— WHAT TO PRODUCE —
In the records that follow, find the line with "Given: Start the local Windows debugger"; from there, retype every line exactly through the line with "Given: Open the Juvencio Vargas user menu", which also belongs to the answer.

(Collected data entries)
○ ○ ○
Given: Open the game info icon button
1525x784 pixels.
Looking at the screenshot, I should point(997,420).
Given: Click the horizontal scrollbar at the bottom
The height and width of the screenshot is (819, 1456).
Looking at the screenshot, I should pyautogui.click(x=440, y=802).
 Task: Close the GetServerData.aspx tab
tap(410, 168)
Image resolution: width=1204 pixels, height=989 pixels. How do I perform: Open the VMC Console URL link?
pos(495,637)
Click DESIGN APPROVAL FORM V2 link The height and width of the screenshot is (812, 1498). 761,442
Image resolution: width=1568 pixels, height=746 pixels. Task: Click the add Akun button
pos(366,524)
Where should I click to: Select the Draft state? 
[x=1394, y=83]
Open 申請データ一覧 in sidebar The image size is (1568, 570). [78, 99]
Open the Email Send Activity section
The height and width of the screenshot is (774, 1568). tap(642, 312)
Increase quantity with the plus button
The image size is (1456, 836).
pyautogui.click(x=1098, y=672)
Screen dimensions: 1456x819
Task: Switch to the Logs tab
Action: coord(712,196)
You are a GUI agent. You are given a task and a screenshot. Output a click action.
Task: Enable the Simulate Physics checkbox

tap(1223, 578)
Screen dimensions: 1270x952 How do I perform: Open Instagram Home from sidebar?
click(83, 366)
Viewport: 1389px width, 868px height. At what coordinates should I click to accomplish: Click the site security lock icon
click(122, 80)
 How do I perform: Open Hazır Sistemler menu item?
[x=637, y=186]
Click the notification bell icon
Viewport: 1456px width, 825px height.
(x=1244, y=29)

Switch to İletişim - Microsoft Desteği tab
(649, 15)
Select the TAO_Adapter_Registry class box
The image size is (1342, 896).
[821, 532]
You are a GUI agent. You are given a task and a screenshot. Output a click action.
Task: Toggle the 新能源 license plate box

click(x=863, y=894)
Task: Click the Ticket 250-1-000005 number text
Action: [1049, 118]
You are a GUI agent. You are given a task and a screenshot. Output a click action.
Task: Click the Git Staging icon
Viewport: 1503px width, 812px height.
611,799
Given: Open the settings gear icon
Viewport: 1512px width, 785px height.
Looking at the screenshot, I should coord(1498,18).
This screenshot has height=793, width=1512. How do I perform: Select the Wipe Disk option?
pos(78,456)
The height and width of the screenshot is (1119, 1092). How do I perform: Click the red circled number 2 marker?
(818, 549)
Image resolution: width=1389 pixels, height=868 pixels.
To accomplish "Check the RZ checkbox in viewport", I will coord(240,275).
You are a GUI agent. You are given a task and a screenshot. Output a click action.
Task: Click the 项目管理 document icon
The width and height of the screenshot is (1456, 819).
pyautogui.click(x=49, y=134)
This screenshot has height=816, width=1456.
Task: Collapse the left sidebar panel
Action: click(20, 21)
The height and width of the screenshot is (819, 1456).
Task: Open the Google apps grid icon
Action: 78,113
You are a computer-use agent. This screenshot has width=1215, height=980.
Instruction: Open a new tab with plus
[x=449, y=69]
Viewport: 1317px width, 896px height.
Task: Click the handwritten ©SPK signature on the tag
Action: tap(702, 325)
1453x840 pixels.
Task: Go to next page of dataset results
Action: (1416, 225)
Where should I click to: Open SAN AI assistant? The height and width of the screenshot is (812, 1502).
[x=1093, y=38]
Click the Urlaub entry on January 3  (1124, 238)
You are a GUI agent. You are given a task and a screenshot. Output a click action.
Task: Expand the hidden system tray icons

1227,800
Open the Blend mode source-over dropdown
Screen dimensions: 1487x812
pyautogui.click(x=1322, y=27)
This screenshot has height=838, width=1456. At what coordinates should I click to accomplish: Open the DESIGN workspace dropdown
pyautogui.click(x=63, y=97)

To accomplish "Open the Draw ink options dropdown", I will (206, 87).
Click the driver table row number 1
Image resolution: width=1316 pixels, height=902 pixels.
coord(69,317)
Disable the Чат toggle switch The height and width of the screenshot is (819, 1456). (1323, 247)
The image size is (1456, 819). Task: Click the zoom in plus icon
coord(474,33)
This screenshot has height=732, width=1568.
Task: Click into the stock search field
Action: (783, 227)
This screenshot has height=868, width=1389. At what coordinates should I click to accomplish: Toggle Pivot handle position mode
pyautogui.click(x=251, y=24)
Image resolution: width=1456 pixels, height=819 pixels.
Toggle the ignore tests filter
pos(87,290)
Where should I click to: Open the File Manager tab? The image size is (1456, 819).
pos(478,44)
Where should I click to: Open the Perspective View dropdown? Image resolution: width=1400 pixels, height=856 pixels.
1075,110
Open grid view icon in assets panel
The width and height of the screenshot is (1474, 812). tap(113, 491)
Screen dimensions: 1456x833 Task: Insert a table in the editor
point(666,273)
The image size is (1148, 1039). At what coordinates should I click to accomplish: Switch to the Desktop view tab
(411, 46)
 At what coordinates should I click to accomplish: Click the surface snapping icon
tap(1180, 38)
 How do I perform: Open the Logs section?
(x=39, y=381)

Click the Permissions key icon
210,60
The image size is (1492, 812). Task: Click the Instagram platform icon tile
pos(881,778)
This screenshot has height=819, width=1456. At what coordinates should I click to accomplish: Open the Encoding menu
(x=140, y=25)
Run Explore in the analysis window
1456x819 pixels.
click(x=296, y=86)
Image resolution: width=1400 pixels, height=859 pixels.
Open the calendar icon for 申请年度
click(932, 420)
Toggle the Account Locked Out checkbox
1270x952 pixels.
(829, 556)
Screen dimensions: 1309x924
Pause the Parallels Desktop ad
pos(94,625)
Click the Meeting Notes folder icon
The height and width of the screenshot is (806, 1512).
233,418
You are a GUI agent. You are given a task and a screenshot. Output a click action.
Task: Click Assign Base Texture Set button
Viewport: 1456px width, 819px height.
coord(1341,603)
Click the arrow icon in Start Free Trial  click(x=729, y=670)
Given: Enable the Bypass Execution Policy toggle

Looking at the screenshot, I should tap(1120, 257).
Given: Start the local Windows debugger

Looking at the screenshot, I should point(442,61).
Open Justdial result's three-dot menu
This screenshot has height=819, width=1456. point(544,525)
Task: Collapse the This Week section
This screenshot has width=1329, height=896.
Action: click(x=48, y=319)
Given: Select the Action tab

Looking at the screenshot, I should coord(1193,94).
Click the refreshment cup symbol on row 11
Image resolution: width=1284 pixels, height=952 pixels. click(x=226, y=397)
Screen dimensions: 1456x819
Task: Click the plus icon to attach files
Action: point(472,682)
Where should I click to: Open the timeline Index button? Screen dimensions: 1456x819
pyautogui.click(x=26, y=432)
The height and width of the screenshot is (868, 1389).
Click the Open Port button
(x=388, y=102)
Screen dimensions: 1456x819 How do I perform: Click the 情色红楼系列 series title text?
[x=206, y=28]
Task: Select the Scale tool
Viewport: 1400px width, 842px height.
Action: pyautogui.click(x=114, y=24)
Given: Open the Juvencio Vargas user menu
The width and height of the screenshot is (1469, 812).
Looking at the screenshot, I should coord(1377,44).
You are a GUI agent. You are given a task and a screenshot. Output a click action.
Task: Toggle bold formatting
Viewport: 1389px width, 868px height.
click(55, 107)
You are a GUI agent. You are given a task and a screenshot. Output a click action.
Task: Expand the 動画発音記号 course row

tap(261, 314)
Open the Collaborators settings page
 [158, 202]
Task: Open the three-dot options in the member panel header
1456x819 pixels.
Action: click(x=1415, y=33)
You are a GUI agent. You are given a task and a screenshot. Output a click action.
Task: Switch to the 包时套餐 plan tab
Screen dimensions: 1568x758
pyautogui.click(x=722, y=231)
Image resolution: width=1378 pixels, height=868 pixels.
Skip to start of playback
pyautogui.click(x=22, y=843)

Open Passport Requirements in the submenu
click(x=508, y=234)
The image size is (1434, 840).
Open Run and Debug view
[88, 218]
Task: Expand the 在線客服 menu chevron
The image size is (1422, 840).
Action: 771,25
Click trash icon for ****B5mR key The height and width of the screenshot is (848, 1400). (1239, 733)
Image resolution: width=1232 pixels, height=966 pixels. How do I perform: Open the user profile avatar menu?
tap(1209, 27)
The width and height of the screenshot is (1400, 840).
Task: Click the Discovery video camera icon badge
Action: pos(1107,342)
○ ○ ○
— ANSWER —
Given: Start the local Windows debugger

Looking at the screenshot, I should point(442,61).
Open Justdial result's three-dot menu
This screenshot has height=819, width=1456. point(544,525)
Task: Collapse the This Week section
This screenshot has width=1329, height=896.
Action: click(x=48, y=319)
Given: Select the Action tab

Looking at the screenshot, I should coord(1193,94).
Click the refreshment cup symbol on row 11
Image resolution: width=1284 pixels, height=952 pixels. click(x=226, y=397)
Screen dimensions: 1456x819
Task: Click the plus icon to attach files
Action: point(472,682)
Where should I click to: Open the timeline Index button? Screen dimensions: 1456x819
pyautogui.click(x=26, y=432)
The height and width of the screenshot is (868, 1389).
Click the Open Port button
(x=388, y=102)
Screen dimensions: 1456x819 How do I perform: Click the 情色红楼系列 series title text?
[x=206, y=28]
Task: Select the Scale tool
Viewport: 1400px width, 842px height.
Action: pyautogui.click(x=114, y=24)
Given: Open the Juvencio Vargas user menu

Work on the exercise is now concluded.